Matt Troost, the chef at Three Aces, 1321 W. Taylor St., will serve roasted pig head for sharing on Valentine's Day.

The $48 special, actually half a head, comes with blood sausage, braised cabbage, spaetzle and a scallion-and-herb salad to cut through all that fat. It serves two. Since tweeting about it last weekend, Troost has booked two orders for it.

Troost had a customer in mind when he came up with the dish.

"A couple of years ago, we had a guy on Valentine's Day who asked us to bring out a flaming pig skull for his wife," he said.

Troost uses every bit of meat off the pigs he gets from Slagel Family Farm in Fairbury, Ill., and usually has extra skulls laying around in the kitchen, so fulfilling the diner's request wasn't a problem.

"We took high-proof alcohol, doused it and set it on fire. It was a special moment for them. ... So apparently, we have clients who go for this stuff."

Eating a pig's head is something of a primal experience. There's meat to be ripped off the jowl and around the eye.
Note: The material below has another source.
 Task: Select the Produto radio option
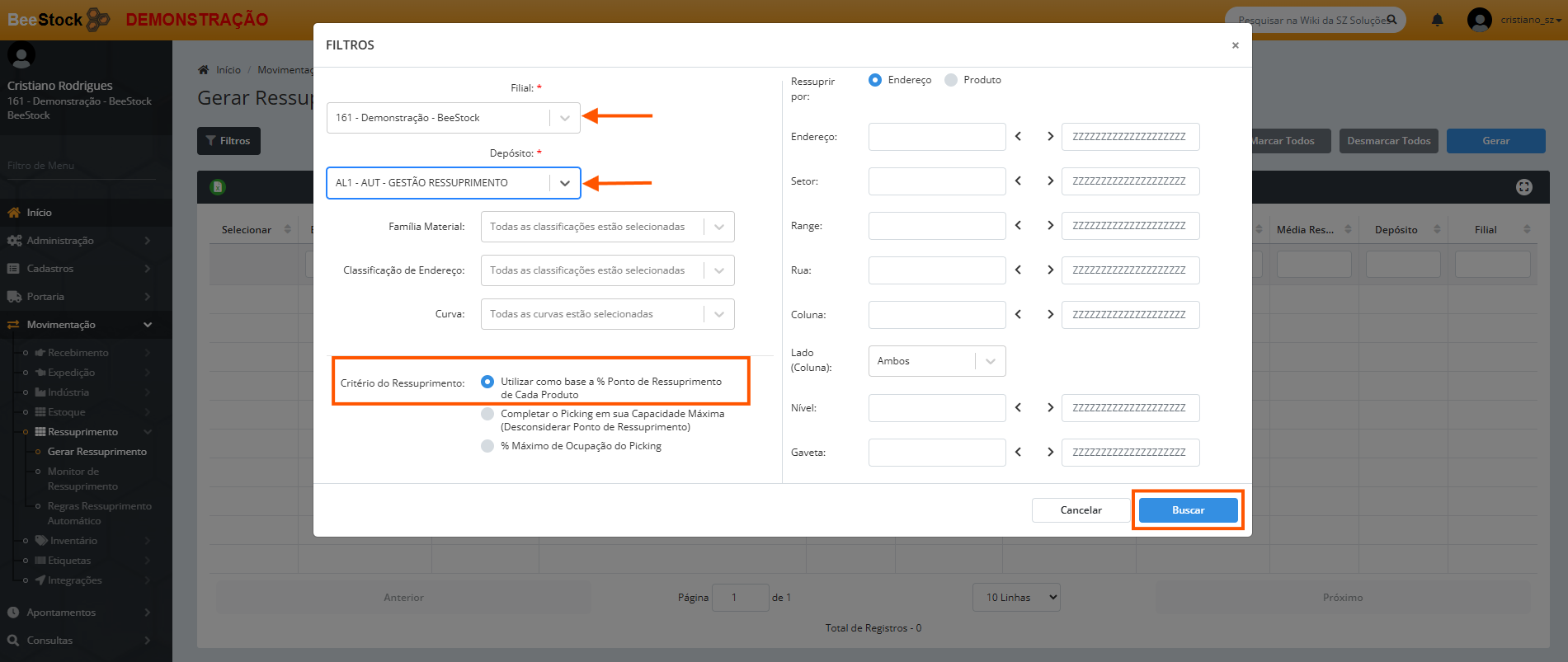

"The servers will take a second to explain where to find all the good meat," Troost said.

It may not be for the faint of heart — but if it's the pig's heart you and your sweetie are hankering for, you can get that at Atwood, 1 W. Washington St.

Atwood chef Derek Simcik is preparing the pig heart pastrami-style, "a play on the classic Reuben sandwich," he said.

After a few days of marinating the hearts, Simcik will apply a rub and slowly roast them. He'll serve thin slices of the heart with pork sausage, caraway spaetzle and endive marmalade.

The dish is part of a four-course "Beats of the Heart" menu ($55) available Friday through Sunday at Atwood.

"If you can overcome the mental block of eating a heart, I bet you will be surprised by how delicious it is," Simcik said.

In keeping with the heart theme, Kabocha, 952 W. Lake St., is serving beef heart tartare as part of its six-course Valentine's dinner on Friday and Saturday. It's a bittersweet gesture — the restaurant announced it is closing after dinner service on Saturday.

And then there's the "Jaded Hearts" dinner at EL Ideas, 2419 W. 14th St.

The meal will cater to those unlucky in love, with an accompanying playlist for the 16-seat restaurant of "only songs about cheap sex and breaking up (nothing mushy)," the restaurant's website read.

Chef and owner Phillip Foss won't divulge the full menu but said "we will be allowing the guest to stick a skewer through a heart" — likely a lamb heart.

He's working on a dessert to be served "inside an ice cream pint container with a box of tissues on the side."

The dinner at EL Ideas is on Feb. 20, not Valentine's Day.